Only certain lines below are wanted: those starting at the line containing "Task: Delete the 申请人 field using trash icon" and ending at the line containing "Open the search", both included, each retyped exactly.

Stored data
****************

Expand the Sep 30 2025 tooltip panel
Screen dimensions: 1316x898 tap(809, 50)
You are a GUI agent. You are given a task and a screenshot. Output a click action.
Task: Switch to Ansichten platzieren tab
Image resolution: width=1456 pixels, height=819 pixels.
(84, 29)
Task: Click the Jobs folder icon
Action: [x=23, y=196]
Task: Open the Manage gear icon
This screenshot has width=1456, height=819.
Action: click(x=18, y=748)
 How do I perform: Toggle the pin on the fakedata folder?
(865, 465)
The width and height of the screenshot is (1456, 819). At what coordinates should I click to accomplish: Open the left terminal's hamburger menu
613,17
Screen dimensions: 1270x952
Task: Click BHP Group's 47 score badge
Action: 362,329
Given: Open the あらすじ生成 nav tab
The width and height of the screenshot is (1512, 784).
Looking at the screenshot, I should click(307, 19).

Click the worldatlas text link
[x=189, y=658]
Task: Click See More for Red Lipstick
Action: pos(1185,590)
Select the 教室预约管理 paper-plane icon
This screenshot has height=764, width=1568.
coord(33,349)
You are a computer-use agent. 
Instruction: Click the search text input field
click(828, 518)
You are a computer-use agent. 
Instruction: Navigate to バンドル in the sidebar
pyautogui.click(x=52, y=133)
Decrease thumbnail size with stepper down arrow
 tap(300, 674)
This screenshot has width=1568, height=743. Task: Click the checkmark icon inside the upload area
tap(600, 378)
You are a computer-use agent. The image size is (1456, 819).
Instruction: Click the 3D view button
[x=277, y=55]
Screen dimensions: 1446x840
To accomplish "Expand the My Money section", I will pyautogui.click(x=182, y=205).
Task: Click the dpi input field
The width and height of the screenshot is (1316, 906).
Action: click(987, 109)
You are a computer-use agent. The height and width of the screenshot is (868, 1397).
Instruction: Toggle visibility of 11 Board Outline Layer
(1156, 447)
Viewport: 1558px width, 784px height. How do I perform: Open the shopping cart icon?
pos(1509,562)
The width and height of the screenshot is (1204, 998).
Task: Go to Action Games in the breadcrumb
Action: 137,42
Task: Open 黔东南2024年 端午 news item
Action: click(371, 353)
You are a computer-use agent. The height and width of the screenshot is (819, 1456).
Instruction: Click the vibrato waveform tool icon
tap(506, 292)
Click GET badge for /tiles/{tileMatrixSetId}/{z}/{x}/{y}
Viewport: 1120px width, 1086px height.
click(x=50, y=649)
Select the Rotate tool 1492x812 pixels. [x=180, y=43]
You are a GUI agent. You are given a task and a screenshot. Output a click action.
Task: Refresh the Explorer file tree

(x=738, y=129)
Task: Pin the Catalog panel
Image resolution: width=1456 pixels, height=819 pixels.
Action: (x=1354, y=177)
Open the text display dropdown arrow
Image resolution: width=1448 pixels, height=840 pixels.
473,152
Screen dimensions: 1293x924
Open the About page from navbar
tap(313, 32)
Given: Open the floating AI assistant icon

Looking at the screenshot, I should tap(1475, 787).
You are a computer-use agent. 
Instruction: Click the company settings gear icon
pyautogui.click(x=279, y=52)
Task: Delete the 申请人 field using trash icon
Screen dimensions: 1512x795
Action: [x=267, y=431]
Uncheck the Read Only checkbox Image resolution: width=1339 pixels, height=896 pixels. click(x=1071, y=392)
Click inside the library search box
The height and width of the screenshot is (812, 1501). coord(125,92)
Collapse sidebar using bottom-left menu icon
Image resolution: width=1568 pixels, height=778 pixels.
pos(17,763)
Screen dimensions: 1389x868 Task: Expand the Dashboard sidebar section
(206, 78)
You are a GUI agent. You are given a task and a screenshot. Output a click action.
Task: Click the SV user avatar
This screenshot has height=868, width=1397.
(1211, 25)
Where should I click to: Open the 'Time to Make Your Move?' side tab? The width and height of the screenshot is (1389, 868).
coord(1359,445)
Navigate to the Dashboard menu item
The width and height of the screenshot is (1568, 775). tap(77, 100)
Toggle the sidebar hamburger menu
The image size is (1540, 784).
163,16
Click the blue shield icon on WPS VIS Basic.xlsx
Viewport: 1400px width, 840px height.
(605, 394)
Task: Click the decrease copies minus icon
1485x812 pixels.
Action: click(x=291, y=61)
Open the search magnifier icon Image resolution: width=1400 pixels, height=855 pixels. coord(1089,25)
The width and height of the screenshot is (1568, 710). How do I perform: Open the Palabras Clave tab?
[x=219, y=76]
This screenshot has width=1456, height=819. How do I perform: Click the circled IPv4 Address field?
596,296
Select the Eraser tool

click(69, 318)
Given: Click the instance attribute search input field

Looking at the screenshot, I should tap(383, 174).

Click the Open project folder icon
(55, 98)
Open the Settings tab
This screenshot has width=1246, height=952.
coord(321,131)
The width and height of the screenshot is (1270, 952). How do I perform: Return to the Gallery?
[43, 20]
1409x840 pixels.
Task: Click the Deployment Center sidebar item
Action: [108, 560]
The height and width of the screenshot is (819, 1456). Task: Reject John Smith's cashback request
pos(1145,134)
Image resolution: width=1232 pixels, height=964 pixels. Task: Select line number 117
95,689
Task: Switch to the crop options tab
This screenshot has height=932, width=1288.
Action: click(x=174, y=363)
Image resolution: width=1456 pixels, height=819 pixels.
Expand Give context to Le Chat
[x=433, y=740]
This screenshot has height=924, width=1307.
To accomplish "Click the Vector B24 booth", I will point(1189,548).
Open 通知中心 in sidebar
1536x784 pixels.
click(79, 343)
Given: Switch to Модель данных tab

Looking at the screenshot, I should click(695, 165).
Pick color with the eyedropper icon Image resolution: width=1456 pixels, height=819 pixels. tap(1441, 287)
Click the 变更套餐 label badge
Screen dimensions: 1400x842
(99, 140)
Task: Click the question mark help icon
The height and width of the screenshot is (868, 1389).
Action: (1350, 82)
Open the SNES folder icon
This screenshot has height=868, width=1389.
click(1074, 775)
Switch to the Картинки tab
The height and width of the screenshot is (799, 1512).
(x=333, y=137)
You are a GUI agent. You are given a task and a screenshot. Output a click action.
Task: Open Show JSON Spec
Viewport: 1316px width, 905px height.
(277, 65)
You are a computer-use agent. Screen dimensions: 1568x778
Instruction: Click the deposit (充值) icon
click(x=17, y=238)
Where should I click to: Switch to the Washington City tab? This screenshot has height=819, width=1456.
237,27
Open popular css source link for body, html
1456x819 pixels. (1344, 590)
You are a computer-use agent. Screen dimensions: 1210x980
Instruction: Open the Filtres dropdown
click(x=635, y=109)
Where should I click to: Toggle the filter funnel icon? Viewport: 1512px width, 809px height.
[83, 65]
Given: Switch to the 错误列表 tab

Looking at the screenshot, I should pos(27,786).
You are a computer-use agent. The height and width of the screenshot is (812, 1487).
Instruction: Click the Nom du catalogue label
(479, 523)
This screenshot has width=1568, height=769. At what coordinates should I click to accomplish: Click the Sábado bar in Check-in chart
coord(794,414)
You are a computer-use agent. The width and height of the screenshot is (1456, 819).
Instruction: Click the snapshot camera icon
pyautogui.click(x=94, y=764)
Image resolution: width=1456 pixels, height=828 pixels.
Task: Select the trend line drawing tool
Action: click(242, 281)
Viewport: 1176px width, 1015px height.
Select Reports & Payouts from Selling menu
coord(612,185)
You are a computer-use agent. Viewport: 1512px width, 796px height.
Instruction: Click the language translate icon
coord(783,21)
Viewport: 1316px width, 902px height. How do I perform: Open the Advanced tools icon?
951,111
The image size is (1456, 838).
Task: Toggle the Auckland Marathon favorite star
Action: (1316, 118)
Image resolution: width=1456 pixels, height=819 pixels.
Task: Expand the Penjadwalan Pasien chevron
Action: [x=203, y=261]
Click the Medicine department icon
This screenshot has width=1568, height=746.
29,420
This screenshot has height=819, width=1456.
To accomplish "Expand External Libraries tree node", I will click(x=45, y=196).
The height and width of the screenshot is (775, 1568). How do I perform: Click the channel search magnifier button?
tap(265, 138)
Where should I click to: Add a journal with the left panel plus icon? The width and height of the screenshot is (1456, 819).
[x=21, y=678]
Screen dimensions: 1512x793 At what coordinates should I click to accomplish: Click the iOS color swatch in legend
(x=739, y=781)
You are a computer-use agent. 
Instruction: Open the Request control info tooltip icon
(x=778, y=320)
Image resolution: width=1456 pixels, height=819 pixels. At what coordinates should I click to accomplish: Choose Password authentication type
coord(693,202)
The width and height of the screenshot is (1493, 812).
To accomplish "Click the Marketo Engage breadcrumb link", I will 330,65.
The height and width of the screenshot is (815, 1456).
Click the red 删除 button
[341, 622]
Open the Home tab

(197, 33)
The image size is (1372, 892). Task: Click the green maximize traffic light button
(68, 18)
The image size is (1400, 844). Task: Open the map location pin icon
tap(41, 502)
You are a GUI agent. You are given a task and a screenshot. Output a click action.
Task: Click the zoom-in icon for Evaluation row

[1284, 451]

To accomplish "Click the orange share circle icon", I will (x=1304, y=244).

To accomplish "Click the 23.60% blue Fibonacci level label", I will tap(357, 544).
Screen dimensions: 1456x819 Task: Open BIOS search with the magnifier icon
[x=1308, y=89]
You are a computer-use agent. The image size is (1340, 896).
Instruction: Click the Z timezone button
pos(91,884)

****************

Written solution:
Task: Delete the 申请人 field using trash icon
Screen dimensions: 1512x795
Action: [x=267, y=431]
Uncheck the Read Only checkbox Image resolution: width=1339 pixels, height=896 pixels. click(x=1071, y=392)
Click inside the library search box
The height and width of the screenshot is (812, 1501). coord(125,92)
Collapse sidebar using bottom-left menu icon
Image resolution: width=1568 pixels, height=778 pixels.
pos(17,763)
Screen dimensions: 1389x868 Task: Expand the Dashboard sidebar section
(206, 78)
You are a GUI agent. You are given a task and a screenshot. Output a click action.
Task: Click the SV user avatar
This screenshot has height=868, width=1397.
(1211, 25)
Where should I click to: Open the 'Time to Make Your Move?' side tab? The width and height of the screenshot is (1389, 868).
coord(1359,445)
Navigate to the Dashboard menu item
The width and height of the screenshot is (1568, 775). tap(77, 100)
Toggle the sidebar hamburger menu
The image size is (1540, 784).
163,16
Click the blue shield icon on WPS VIS Basic.xlsx
Viewport: 1400px width, 840px height.
(605, 394)
Task: Click the decrease copies minus icon
1485x812 pixels.
Action: click(x=291, y=61)
Open the search magnifier icon Image resolution: width=1400 pixels, height=855 pixels. coord(1089,25)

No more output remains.